◆ Given task: Rewrite the rows between the lines holding "Where should I click to: Click the 체결금액" and "tap(385, 337)", inclusive, scaling each click coordinate in the answers by 1.8 and rounding to whole numbers, with halves rounded up. Leave every other part of those lines unchanged, and give only those lines.

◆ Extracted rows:
┌──

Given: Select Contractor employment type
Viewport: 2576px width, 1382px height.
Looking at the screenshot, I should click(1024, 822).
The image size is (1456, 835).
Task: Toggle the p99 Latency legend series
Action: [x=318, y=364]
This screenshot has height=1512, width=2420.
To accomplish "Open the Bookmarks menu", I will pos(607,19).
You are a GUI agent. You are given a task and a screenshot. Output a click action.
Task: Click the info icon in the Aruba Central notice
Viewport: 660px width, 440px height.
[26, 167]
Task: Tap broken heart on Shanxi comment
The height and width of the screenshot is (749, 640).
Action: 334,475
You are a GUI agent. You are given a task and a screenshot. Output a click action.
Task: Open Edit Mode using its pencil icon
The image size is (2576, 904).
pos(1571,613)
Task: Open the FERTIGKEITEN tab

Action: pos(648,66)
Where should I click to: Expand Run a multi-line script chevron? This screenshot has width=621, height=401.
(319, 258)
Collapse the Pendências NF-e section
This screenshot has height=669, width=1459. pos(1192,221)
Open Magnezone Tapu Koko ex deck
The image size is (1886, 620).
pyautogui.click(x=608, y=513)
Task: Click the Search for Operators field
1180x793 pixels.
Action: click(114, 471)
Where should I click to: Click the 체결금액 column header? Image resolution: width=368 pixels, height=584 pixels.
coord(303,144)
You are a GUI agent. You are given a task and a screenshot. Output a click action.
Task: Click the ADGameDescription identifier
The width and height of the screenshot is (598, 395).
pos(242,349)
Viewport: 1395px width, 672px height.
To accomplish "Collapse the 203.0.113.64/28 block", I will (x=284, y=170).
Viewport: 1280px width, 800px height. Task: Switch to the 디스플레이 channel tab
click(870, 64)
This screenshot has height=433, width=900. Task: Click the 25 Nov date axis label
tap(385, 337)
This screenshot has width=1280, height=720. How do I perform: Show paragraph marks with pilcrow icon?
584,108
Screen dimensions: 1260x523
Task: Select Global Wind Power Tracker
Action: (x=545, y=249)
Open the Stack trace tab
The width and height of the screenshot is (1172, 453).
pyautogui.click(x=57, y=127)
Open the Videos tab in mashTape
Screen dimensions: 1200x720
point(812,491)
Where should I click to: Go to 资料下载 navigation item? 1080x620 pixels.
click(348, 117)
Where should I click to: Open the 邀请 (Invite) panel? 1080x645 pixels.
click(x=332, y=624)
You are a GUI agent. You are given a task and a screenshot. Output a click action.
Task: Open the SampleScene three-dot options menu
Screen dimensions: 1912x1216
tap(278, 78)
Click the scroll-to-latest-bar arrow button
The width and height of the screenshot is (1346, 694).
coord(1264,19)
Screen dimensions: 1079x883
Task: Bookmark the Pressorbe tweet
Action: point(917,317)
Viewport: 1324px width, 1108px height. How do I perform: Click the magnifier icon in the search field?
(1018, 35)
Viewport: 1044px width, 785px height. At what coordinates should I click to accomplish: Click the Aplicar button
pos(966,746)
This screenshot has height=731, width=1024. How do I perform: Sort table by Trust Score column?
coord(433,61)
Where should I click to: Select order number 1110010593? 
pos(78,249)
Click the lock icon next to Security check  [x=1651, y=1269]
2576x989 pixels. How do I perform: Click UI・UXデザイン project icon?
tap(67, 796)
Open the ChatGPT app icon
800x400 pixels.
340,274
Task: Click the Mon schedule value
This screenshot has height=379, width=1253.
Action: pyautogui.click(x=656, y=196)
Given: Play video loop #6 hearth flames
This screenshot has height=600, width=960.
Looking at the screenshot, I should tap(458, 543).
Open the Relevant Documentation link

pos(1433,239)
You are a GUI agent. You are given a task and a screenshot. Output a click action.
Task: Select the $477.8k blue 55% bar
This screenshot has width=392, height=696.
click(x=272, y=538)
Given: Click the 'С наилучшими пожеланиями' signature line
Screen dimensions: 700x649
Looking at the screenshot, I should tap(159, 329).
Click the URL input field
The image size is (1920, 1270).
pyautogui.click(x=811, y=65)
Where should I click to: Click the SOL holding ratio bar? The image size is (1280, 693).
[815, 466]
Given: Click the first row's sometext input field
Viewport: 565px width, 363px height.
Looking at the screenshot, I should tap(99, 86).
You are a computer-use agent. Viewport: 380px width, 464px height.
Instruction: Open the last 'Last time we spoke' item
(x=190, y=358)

└──

◆ The reply:
Where should I click to: Click the 체결금액 column header? Image resolution: width=368 pixels, height=584 pixels.
coord(545,259)
You are a GUI agent. You are given a task and a screenshot. Output a click action.
Task: Click the ADGameDescription identifier
The width and height of the screenshot is (598, 395).
pos(436,628)
Viewport: 1395px width, 672px height.
To accomplish "Collapse the 203.0.113.64/28 block", I will (x=511, y=306).
Viewport: 1280px width, 800px height. Task: Switch to the 디스플레이 channel tab
click(1566, 115)
This screenshot has height=433, width=900. Task: Click the 25 Nov date axis label
tap(693, 607)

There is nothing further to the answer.